--- BEGIN ---
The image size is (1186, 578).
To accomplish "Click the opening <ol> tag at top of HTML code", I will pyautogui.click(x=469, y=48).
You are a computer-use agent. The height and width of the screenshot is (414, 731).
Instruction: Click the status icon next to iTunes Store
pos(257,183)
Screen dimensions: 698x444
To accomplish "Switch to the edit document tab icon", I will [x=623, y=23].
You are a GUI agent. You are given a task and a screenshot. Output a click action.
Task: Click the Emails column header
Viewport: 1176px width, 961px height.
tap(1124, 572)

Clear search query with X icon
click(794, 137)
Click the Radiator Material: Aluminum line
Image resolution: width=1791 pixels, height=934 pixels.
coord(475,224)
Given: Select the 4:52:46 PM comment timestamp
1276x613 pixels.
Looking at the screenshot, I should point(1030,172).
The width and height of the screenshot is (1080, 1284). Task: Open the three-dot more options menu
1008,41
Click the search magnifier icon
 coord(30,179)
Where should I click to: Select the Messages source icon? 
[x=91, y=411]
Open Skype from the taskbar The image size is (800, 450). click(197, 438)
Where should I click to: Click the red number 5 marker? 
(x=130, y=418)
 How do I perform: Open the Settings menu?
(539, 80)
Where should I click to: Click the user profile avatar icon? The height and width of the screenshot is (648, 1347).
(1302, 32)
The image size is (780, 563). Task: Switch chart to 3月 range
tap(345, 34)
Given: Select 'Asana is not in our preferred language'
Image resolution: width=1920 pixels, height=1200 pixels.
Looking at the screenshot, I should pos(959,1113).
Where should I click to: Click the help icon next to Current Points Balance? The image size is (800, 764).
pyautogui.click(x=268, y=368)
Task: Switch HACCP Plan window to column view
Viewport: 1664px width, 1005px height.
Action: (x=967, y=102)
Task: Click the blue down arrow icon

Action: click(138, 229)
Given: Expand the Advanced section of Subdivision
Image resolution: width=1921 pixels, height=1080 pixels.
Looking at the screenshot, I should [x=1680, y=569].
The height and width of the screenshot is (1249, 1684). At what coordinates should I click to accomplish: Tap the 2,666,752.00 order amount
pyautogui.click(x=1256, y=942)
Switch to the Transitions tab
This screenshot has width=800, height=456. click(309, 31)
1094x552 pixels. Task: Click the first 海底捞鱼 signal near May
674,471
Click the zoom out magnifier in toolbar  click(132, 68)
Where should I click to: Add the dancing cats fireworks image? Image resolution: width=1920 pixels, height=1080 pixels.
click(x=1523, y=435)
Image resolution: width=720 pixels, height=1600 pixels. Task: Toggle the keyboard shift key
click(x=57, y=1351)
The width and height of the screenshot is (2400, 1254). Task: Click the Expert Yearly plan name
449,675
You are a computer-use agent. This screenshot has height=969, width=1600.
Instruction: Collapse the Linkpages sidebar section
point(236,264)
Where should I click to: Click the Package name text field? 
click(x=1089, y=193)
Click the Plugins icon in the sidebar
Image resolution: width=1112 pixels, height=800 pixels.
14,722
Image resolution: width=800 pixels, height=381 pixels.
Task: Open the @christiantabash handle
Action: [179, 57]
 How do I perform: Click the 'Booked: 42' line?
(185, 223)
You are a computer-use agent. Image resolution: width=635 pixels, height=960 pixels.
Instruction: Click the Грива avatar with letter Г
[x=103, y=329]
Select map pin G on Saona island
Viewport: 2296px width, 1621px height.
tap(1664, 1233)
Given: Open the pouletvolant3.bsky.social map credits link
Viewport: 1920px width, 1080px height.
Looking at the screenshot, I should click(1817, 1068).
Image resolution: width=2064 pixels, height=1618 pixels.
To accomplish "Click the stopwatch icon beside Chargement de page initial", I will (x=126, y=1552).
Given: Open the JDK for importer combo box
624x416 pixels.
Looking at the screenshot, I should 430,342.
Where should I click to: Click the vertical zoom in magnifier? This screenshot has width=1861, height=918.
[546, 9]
--- END ---
-- Exercise --
Recast the entries, from the first line through the line containing "will [x=623, y=23]." (both included), as a two-column CSV headed "instruction" and "response", with one row per entry. Put each entry's text and its answer in one quoted field each, with line breaks turned into spaces.

-- Correct answer --
instruction,response
"The image size is (1186, 578). To accomplish ""Click the opening <ol> tag at top of HTML code"",","I will pyautogui.click(x=469, y=48)."
"You are a computer-use agent. The height and width of the screenshot is (414, 731). Instruction: Click the status icon next to iTunes Store","pos(257,183)"
"Screen dimensions: 698x444 To accomplish ""Switch to the edit document tab icon"",","I will [x=623, y=23]."